Wypowiedział umowę firmie Orange. Ona nałożyła na niego karę

Alicja Zboińska
Alicja Zboińska
Zdzisława Wilk z Miejskiego Klubu Federacji Konsumentów z Łodzi uważa, że operator powinien  przedłużyć umowę na czas nieokreślony, a klient mógłby ją wówczas wypowiedzieć
Zdzisława Wilk z Miejskiego Klubu Federacji Konsumentów z Łodzi uważa, że operator powinien przedłużyć umowę na czas nieokreślony, a klient mógłby ją wówczas wypowiedzieć Grzegorz Gałasiński
Niezadowolony z jakości usługi klient wypowiedział umowę firmie Orange. Ona nałożyła na niego karę. Potem do akcji weszła firma windykacyjna.

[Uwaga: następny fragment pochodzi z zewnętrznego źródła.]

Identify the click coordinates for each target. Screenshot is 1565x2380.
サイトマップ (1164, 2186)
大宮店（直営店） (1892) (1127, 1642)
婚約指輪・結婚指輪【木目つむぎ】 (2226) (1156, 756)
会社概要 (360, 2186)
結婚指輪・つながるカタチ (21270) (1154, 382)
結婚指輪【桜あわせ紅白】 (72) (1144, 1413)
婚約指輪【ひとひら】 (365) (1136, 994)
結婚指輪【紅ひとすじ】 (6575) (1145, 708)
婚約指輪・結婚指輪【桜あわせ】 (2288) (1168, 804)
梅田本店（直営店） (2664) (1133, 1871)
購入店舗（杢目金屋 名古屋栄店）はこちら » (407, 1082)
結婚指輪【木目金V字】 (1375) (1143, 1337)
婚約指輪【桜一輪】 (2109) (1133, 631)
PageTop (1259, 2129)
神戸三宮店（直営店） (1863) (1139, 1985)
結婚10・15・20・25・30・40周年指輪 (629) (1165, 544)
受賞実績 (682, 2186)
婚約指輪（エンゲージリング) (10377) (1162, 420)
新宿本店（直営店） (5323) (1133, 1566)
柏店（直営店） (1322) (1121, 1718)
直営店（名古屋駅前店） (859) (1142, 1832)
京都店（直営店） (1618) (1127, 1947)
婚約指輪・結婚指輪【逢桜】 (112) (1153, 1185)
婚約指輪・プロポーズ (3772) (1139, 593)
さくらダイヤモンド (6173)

Pan Jacek z miejscowości Gzinka w powiecie łowickim ma dosyć odbierania telefonu. Przeważnie dzwonią do niego pracownicy firmy windykacyjnej, która odkupiła dług od firmy Orange, która nałożyła na niego karę. Pan Jacek uważa jednak, że kara została nałożona bezpodstawnie.

Mieszkaniec Gzinki umowę na dostęp do internetu w Orange’u zawarł w lutym 2013 r. Miała ona obowiązywać dwa lata, a klient miał płacić blisko 173 zł miesięcznie. W lutym 2015 r. Orange przedłużyło umowę o rok, a w maju tego samego roku pan Jacek ją wypowiedział.

- Nie widziałem innego wyjścia, nie mogłem normalnie korzystać z usługi, za którą płaciłem - mówi nasz Czytelnik. - Internet albo nie działał wcale, albo działał bardzo powoli. Nie mogłem na nim polegać i wysłałem pismo z informacją, że odstępuję od umowy. Wówczas Orange nałożył na mnie karę w wysokości 1.377 zł.

Początkowo pan Jacek nie wiedział, dlaczego akurat tyle ma zapłacić operatorowi. Okazało się, że chodzi o abonament mnożony przez osiem miesięcy, które pozostały do końca umowy. Jego reklamacje zostały odrzucone, mężczyzna zgłosił się więc do Urzędu Komunikacji Elektronicznej. Okazało się jednak, ze Orange nie wyraził zgody na mediację i sprzedał karę firmie windykacyjnej.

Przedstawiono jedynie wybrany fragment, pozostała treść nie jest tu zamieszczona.